__PROBLEMS AND TASKS__.
1. Duplicate the entire post on the FSF's guidelines for free software distributions.
2. In the records, set down everything from the line containing "Select the Used level title" down to the line containing "coord(64,232)", both lines included. Omit the pictures.

__SELECTED EXCERPT__.
Monthly Archives: June 2013

Why I will not back FSF’s guidelines for free software distributions

The FSF publishes a document describing guidelines for free software distributions on, as well as a list of distributions known to comply with these guidelines. In light of popular distributions that are increasingly including and recommending non-free software, these guidelines and distributions are a breath of fresh air to many – but they too are not without their problems.

From the guidelines, “any nonfree firmware needs to be removed from a free system”. The purpose of such firmware is to allow the target hardware device to function, so essentially distributions like Trisquel GNU/Linux feel it is fine to disable parts of a computer if it cannot be used in a completely free way. I have no complaint about this per se, but the way this is implemented in practice makes these distribution maintainers come off as hypocrites. These distributions are being reduced to not much more than a marketing ploy to mislead users. To understand why, I need to explain a bit more about what is meant exactly by the FSF when they refer to “firmware”, and why in many cases it’s a non-issue.

__LISTING__.
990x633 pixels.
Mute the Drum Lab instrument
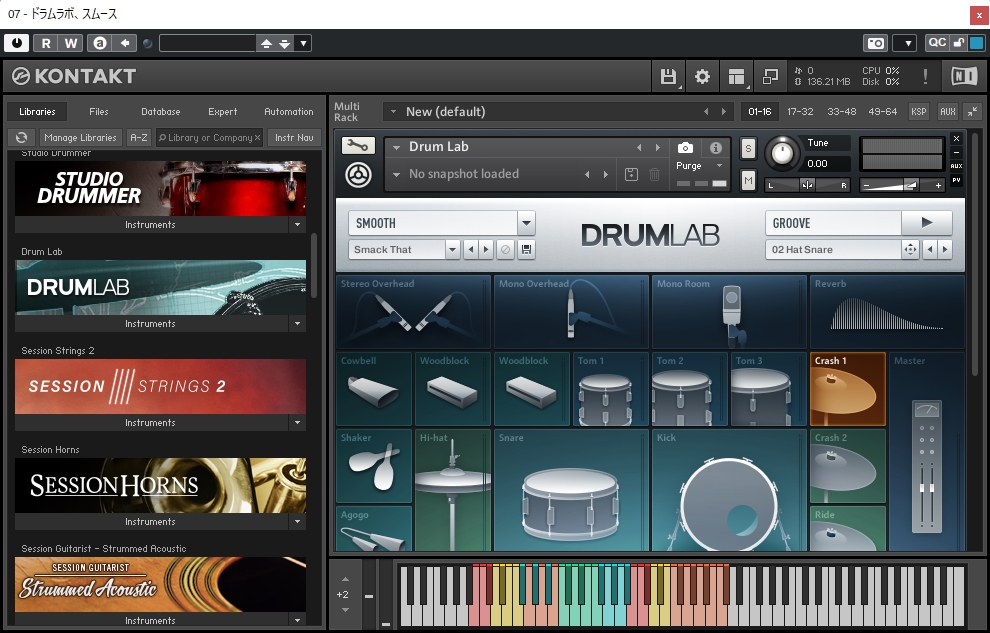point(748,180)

--

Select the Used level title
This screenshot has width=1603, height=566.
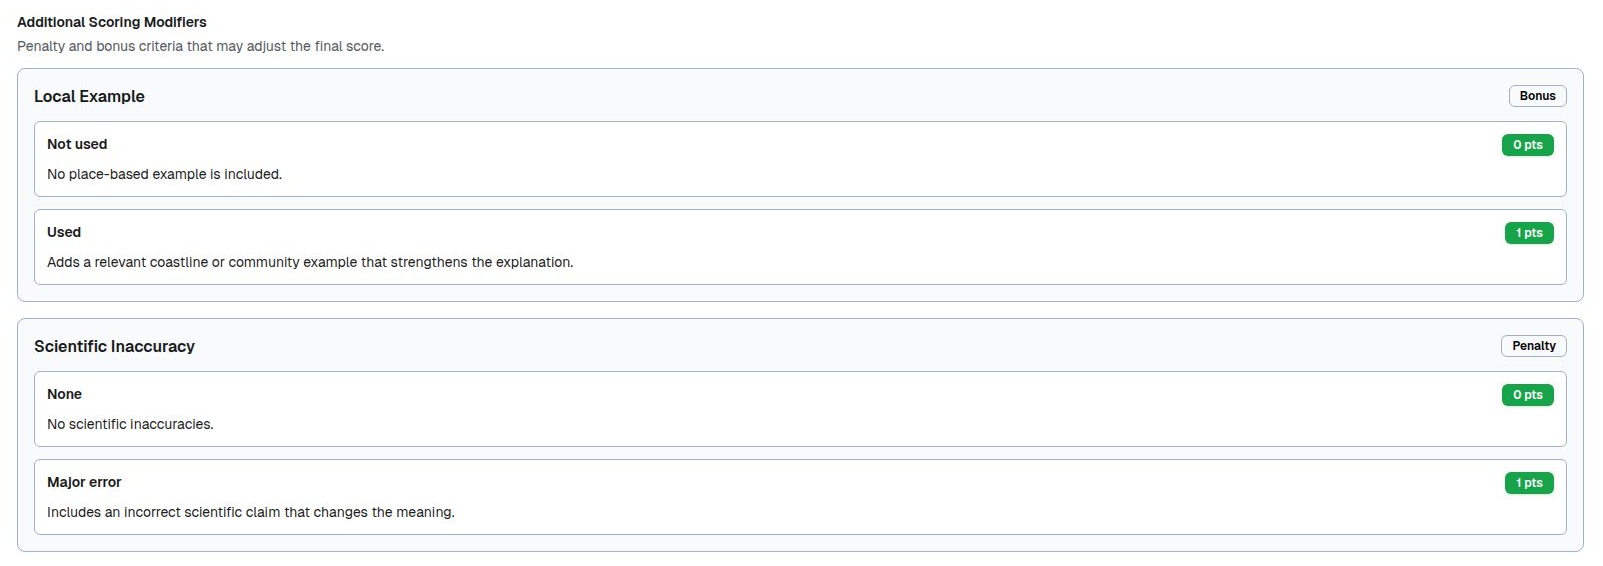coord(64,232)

--

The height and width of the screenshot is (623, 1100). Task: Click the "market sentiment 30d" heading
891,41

__OUTPUTS__.
1.
Monthly Archives: June 2013

Why I will not back FSF’s guidelines for free software distributions

The FSF publishes a document describing guidelines for free software distributions on, as well as a list of distributions known to comply with these guidelines. In light of popular distributions that are increasingly including and recommending non-free software, these guidelines and distributions are a breath of fresh air to many – but they too are not without their problems.

From the guidelines, “any nonfree firmware needs to be removed from a free system”. The purpose of such firmware is to allow the target hardware device to function, so essentially distributions like Trisquel GNU/Linux feel it is fine to disable parts of a computer if it cannot be used in a completely free way. I have no complaint about this per se, but the way this is implemented in practice makes these distribution maintainers come off as hypocrites. These distributions are being reduced to not much more than a marketing ploy to mislead users. To understand why, I need to explain a bit more about what is meant exactly by the FSF when they refer to “firmware”, and why in many cases it’s a non-issue.

2.
Select the Used level title
This screenshot has width=1603, height=566.
coord(64,232)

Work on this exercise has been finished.